*THE DATA*

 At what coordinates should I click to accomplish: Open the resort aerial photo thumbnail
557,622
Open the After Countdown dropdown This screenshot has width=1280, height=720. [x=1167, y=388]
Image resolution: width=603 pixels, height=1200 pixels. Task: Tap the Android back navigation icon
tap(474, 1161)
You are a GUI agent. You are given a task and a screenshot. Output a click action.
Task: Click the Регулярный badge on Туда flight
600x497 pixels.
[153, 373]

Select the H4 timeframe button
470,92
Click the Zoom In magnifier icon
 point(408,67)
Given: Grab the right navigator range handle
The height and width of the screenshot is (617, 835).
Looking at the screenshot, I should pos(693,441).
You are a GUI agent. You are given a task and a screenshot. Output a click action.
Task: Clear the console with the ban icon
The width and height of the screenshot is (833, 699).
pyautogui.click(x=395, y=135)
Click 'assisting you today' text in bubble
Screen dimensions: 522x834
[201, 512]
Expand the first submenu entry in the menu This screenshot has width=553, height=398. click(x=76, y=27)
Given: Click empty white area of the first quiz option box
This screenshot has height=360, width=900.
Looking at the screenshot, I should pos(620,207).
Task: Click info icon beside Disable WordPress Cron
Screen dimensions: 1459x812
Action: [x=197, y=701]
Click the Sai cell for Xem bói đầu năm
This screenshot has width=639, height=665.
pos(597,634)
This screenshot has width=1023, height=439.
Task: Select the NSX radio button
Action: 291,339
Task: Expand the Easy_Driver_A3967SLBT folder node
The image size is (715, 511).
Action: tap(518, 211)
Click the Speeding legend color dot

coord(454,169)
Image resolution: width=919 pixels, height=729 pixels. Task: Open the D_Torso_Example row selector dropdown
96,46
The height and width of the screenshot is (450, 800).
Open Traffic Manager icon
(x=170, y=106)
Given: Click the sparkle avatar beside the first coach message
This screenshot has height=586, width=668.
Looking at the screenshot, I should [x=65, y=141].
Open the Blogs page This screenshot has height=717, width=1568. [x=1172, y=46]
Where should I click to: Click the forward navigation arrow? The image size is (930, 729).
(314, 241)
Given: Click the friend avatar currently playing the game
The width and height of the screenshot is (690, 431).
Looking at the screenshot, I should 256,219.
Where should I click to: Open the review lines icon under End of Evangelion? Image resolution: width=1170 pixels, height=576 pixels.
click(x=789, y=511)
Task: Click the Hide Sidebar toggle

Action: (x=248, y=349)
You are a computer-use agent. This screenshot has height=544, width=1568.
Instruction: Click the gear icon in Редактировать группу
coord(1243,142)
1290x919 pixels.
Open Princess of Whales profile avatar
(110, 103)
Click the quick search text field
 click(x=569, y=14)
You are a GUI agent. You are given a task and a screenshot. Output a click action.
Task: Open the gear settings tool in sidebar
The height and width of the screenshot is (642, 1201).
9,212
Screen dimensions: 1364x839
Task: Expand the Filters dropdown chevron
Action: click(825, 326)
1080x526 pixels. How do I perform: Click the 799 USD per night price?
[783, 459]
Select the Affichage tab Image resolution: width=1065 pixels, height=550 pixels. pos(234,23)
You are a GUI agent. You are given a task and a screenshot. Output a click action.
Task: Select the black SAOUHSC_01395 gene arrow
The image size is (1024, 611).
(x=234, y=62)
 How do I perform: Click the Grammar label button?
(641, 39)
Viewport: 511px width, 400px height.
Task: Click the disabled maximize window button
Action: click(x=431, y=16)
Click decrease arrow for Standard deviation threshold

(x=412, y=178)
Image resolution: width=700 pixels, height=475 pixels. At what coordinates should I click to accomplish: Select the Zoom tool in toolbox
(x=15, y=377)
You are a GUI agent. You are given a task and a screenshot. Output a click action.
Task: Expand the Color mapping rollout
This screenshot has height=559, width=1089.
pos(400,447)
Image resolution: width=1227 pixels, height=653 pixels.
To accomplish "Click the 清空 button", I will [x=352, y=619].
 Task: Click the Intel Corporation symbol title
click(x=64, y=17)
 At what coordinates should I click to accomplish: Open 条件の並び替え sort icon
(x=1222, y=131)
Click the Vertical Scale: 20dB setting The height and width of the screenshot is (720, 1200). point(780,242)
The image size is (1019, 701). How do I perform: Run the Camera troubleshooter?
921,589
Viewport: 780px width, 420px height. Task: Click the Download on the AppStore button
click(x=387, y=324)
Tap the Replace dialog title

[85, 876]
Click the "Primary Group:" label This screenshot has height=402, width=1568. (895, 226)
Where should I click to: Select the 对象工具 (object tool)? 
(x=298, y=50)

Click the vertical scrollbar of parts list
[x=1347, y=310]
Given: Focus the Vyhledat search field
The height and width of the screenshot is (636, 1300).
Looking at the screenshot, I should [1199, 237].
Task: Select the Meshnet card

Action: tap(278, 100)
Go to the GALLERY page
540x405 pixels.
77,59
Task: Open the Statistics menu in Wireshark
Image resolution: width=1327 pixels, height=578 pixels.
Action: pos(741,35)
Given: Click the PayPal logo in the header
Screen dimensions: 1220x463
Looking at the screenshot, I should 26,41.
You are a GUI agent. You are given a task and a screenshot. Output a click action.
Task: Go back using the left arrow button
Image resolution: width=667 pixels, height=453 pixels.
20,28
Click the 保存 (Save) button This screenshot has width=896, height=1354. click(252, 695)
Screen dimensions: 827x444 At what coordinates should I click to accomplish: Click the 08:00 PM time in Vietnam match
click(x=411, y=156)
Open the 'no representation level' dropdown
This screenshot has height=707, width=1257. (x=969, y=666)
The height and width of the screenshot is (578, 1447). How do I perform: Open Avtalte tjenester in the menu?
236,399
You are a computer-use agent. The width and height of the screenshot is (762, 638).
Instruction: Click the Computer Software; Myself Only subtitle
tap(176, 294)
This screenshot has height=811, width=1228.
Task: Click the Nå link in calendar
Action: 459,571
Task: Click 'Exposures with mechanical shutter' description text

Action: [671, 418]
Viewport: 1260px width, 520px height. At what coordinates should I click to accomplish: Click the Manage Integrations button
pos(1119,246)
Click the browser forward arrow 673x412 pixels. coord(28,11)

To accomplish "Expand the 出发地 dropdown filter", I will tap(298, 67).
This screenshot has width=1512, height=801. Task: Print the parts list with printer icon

*YOUR OBJECTIVE*
Transcribe each entry above exactly as it reads.

*TASK SOLUTION*
 At what coordinates should I click to accomplish: Open the resort aerial photo thumbnail
557,622
Open the After Countdown dropdown This screenshot has width=1280, height=720. [x=1167, y=388]
Image resolution: width=603 pixels, height=1200 pixels. Task: Tap the Android back navigation icon
tap(474, 1161)
You are a GUI agent. You are given a task and a screenshot. Output a click action.
Task: Click the Регулярный badge on Туда flight
600x497 pixels.
[153, 373]

Select the H4 timeframe button
470,92
Click the Zoom In magnifier icon
 point(408,67)
Given: Grab the right navigator range handle
The height and width of the screenshot is (617, 835).
Looking at the screenshot, I should pos(693,441).
You are a GUI agent. You are given a task and a screenshot. Output a click action.
Task: Clear the console with the ban icon
The width and height of the screenshot is (833, 699).
pyautogui.click(x=395, y=135)
Click 'assisting you today' text in bubble
Screen dimensions: 522x834
[201, 512]
Expand the first submenu entry in the menu This screenshot has width=553, height=398. click(x=76, y=27)
Given: Click empty white area of the first quiz option box
This screenshot has height=360, width=900.
Looking at the screenshot, I should pos(620,207).
Task: Click info icon beside Disable WordPress Cron
Screen dimensions: 1459x812
Action: [x=197, y=701]
Click the Sai cell for Xem bói đầu năm
This screenshot has width=639, height=665.
pos(597,634)
This screenshot has width=1023, height=439.
Task: Select the NSX radio button
Action: 291,339
Task: Expand the Easy_Driver_A3967SLBT folder node
The image size is (715, 511).
Action: tap(518, 211)
Click the Speeding legend color dot

coord(454,169)
Image resolution: width=919 pixels, height=729 pixels. Task: Open the D_Torso_Example row selector dropdown
96,46
The height and width of the screenshot is (450, 800).
Open Traffic Manager icon
(x=170, y=106)
Given: Click the sparkle avatar beside the first coach message
This screenshot has height=586, width=668.
Looking at the screenshot, I should [x=65, y=141].
Open the Blogs page This screenshot has height=717, width=1568. [x=1172, y=46]
Where should I click to: Click the forward navigation arrow? The image size is (930, 729).
(314, 241)
Given: Click the friend avatar currently playing the game
The width and height of the screenshot is (690, 431).
Looking at the screenshot, I should 256,219.
Where should I click to: Open the review lines icon under End of Evangelion? Image resolution: width=1170 pixels, height=576 pixels.
click(x=789, y=511)
Task: Click the Hide Sidebar toggle

Action: (x=248, y=349)
You are a computer-use agent. This screenshot has height=544, width=1568.
Instruction: Click the gear icon in Редактировать группу
coord(1243,142)
1290x919 pixels.
Open Princess of Whales profile avatar
(110, 103)
Click the quick search text field
 click(x=569, y=14)
You are a GUI agent. You are given a task and a screenshot. Output a click action.
Task: Open the gear settings tool in sidebar
The height and width of the screenshot is (642, 1201).
9,212
Screen dimensions: 1364x839
Task: Expand the Filters dropdown chevron
Action: click(825, 326)
1080x526 pixels. How do I perform: Click the 799 USD per night price?
[783, 459]
Select the Affichage tab Image resolution: width=1065 pixels, height=550 pixels. pos(234,23)
You are a GUI agent. You are given a task and a screenshot. Output a click action.
Task: Select the black SAOUHSC_01395 gene arrow
The image size is (1024, 611).
(x=234, y=62)
 How do I perform: Click the Grammar label button?
(641, 39)
Viewport: 511px width, 400px height.
Task: Click the disabled maximize window button
Action: click(x=431, y=16)
Click decrease arrow for Standard deviation threshold

(x=412, y=178)
Image resolution: width=700 pixels, height=475 pixels. At what coordinates should I click to accomplish: Select the Zoom tool in toolbox
(x=15, y=377)
You are a GUI agent. You are given a task and a screenshot. Output a click action.
Task: Expand the Color mapping rollout
This screenshot has height=559, width=1089.
pos(400,447)
Image resolution: width=1227 pixels, height=653 pixels.
To accomplish "Click the 清空 button", I will [x=352, y=619].
 Task: Click the Intel Corporation symbol title
click(x=64, y=17)
 At what coordinates should I click to accomplish: Open 条件の並び替え sort icon
(x=1222, y=131)
Click the Vertical Scale: 20dB setting The height and width of the screenshot is (720, 1200). point(780,242)
The image size is (1019, 701). How do I perform: Run the Camera troubleshooter?
921,589
Viewport: 780px width, 420px height. Task: Click the Download on the AppStore button
click(x=387, y=324)
Tap the Replace dialog title

[85, 876]
Click the "Primary Group:" label This screenshot has height=402, width=1568. (895, 226)
Where should I click to: Select the 对象工具 (object tool)? 
(x=298, y=50)

Click the vertical scrollbar of parts list
[x=1347, y=310]
Given: Focus the Vyhledat search field
The height and width of the screenshot is (636, 1300).
Looking at the screenshot, I should [1199, 237].
Task: Select the Meshnet card

Action: tap(278, 100)
Go to the GALLERY page
540x405 pixels.
77,59
Task: Open the Statistics menu in Wireshark
Image resolution: width=1327 pixels, height=578 pixels.
Action: pos(741,35)
Given: Click the PayPal logo in the header
Screen dimensions: 1220x463
Looking at the screenshot, I should 26,41.
You are a GUI agent. You are given a task and a screenshot. Output a click action.
Task: Go back using the left arrow button
Image resolution: width=667 pixels, height=453 pixels.
20,28
Click the 保存 (Save) button This screenshot has width=896, height=1354. click(252, 695)
Screen dimensions: 827x444 At what coordinates should I click to accomplish: Click the 08:00 PM time in Vietnam match
click(x=411, y=156)
Open the 'no representation level' dropdown
This screenshot has height=707, width=1257. (x=969, y=666)
The height and width of the screenshot is (578, 1447). How do I perform: Open Avtalte tjenester in the menu?
236,399
You are a computer-use agent. The width and height of the screenshot is (762, 638).
Instruction: Click the Computer Software; Myself Only subtitle
tap(176, 294)
This screenshot has height=811, width=1228.
Task: Click the Nå link in calendar
Action: 459,571
Task: Click 'Exposures with mechanical shutter' description text

Action: [671, 418]
Viewport: 1260px width, 520px height. At what coordinates should I click to accomplish: Click the Manage Integrations button
pos(1119,246)
Click the browser forward arrow 673x412 pixels. coord(28,11)

To accomplish "Expand the 出发地 dropdown filter", I will tap(298, 67).
This screenshot has width=1512, height=801. Task: Print the parts list with printer icon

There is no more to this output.